直近3年の新入社員のうち、約10%が海外大卒か既卒だ。「経験を生かして活躍してくれるかどうかに視線が向いている。ストレートでないとダメだというのは全くない」(人事総務統括人事本部の杉原倫子部長)

米国の2年制大学と4年制大学に計5年間留学していた川北淳平さんは昨年10月にソフトバンクに入社した。昨年5月に卒業した川北さんにとって、3~4月のうちに就職活動が本格化する採用慣行は不利だ。通年採用なら「一社一社の選考に集中して、自分に合う会社か判断できる」。

「30歳の新卒」採用はまだゼロ

新卒扱いの年齢を上げる企業は増えているものの、ソフトバンクのように制度として機能している企業はまだ少ない。

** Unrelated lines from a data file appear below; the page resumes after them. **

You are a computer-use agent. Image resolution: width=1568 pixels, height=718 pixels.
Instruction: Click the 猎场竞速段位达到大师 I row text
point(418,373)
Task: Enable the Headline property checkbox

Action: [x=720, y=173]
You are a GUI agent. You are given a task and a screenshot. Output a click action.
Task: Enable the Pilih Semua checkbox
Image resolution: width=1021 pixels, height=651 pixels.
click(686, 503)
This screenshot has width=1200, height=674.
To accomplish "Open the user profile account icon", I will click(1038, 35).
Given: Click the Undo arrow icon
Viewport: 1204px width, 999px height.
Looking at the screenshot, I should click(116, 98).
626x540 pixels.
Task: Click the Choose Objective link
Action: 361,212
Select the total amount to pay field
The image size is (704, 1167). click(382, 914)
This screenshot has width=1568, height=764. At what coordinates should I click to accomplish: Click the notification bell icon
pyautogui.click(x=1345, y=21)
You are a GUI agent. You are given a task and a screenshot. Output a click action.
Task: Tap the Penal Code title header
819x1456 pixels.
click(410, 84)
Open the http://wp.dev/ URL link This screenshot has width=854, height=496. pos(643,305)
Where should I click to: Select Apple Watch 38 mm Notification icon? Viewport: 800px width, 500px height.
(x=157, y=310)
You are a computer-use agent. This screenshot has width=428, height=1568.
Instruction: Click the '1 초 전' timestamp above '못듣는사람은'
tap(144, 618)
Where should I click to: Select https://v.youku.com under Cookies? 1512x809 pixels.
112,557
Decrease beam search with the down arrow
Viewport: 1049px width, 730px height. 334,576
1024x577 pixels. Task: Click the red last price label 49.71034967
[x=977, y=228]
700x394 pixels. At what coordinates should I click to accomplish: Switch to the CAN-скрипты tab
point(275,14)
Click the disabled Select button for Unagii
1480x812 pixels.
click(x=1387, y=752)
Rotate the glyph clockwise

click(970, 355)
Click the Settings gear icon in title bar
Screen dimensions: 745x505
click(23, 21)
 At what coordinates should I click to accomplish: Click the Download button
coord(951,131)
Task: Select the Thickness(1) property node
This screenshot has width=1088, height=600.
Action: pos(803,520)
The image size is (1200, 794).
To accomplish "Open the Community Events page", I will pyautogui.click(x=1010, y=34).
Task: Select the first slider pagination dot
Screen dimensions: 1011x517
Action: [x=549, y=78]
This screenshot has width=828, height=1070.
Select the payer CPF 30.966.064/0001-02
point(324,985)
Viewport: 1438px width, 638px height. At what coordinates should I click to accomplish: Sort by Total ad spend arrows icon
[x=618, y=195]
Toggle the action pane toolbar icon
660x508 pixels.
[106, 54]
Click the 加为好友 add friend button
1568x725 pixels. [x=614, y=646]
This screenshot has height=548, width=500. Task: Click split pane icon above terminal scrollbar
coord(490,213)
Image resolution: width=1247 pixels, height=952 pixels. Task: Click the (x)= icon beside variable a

29歳以下まで新卒扱いにしているある大手金融では21年卒の採用で、27~28歳の応募は約40人あったが、実際採用されたのはゼロだった。

企業の採用活動に詳しい人材研究所(東京・港)の曽和利光社長は「30歳に近い年齢を選考する場合、自社の同年代の社員と比較して必要な人材かどうかを見極める傾向が強く、どうしても採用基準に達しないことが多い」と説明する。

特に新型コロナウイルス禍においては、これまで求職者優位の売り手市場に変化の兆しも見られる。第二新卒などの採用支援を手がけるUZUZ(東京・新宿)の川畑翔太郎専務は「なぜいったん就職しない道を選んだのか、きちんと説明できないと厳しい」と指摘する。ピカピカの新卒学生を重視する傾向は依然としてある。

一方で、広く門戸を開いていたからこそ多様性のある人材を確保できたケースもある。少子高齢化で、大学卒業予定の就職希望者数は減少トレンドにある。「中長期的には人材が不足するので必要な制度だ」(曽和社長)との見方もある。

経済のグローバル化が進み、企業が求める人材像は変化している。新卒一括採用を軸としたこれまでの採用慣行を続けても、もはや対応することは難しい。ギャップイヤーを経験した若者が輝ける環境を提供できるかどうかは、企業の今後の成長を左右することになるかもしれない。